人生の目的意識が脳を保護する?
認知症は高齢化社会の最大の悩みの一つです。
しかしそんな中、研究チームは「生きがい」や「人生の目的意識」を持つことが、脳の健康維持に意外なほど強い効果をもたらすことを明らかにしました。
この研究は、全米で実施された高齢者の健康調査「Health and Retirement Study」に参加した45歳以上の1万3,000人超を、最大15年間にわたり追跡したものです。
参加者には「自分の人生に目的や方向性を感じているか」「計画的に行動しているか」など、目的意識や心理的ウェルビーイングを測るアンケートが実施されました。
これらのスコアが高い人は、認知症や軽度認知障害の発症リスクが約28%も低下していたのです。

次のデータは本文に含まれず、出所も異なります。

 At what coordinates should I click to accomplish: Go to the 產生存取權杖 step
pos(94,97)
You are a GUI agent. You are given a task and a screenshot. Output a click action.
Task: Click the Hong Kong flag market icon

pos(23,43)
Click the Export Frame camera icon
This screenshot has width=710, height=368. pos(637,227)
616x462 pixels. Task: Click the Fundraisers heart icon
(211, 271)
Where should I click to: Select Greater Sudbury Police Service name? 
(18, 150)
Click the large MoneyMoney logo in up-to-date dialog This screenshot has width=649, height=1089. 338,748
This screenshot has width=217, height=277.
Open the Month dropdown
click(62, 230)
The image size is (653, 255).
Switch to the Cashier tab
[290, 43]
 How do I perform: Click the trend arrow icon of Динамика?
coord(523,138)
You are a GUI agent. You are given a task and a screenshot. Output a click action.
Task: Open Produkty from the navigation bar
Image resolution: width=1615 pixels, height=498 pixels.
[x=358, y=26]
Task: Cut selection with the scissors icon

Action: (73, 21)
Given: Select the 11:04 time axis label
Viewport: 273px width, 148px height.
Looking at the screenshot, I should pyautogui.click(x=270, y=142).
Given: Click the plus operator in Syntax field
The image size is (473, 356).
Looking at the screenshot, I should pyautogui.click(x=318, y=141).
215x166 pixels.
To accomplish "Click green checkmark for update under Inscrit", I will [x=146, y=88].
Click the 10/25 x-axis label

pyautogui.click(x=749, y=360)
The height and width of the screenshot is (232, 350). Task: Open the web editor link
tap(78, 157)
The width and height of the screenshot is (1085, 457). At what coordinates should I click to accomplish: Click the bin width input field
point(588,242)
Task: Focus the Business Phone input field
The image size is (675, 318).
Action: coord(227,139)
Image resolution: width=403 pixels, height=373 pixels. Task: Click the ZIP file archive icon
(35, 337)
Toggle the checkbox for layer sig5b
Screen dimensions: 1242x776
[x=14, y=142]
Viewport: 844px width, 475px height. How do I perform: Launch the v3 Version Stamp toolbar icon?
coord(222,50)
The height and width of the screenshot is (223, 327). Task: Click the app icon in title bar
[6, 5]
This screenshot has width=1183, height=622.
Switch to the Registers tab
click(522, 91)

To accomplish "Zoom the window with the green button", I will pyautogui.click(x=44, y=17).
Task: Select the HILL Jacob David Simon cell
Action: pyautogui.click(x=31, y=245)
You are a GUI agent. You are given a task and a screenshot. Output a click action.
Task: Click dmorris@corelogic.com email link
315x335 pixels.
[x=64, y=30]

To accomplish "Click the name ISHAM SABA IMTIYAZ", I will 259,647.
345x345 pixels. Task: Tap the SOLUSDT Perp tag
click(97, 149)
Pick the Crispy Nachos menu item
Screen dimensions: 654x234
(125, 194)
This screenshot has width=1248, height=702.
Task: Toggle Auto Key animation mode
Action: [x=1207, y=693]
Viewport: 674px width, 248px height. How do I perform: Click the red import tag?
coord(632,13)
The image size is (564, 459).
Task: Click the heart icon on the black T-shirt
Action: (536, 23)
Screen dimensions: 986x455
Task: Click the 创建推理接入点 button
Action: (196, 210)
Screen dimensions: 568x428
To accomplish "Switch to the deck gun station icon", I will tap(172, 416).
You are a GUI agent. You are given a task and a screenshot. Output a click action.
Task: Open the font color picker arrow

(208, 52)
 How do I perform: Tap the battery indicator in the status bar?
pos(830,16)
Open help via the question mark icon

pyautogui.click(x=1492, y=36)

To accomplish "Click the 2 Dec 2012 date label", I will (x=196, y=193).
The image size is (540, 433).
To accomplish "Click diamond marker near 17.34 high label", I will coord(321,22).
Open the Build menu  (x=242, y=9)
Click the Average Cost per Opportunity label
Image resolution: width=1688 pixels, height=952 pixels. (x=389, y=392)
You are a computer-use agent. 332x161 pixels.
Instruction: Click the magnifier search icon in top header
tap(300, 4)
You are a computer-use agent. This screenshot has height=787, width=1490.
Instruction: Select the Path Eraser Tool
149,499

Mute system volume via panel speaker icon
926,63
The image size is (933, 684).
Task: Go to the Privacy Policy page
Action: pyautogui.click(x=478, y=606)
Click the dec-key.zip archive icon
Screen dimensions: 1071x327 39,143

この効果は、年齢や性別、教育歴、うつ症状、さらにアルツハイマー病のリスク遺伝子(APOE4)を考慮しても有意に残りました。
「目的意識を持つことで、加齢による脳のレジリエンス(回復力)が維持されるのです」と、精神科医のアリーザ・ウィンゴ教授は語っています。
実際、アルツハイマー病の遺伝的リスクが高い人でさえ、目的意識を持っている場合には認知症の発症が遅くなり、リスクも低減していました。
さらに興味深いのは、目的意識が高い人では、認知機能の低下が「発症そのもの」も遅れる傾向があったことです。
この“遅延効果”は平均で1.4カ月程度と控えめですが、薬物治療と比較しても意味のある差であると研究者は述べています。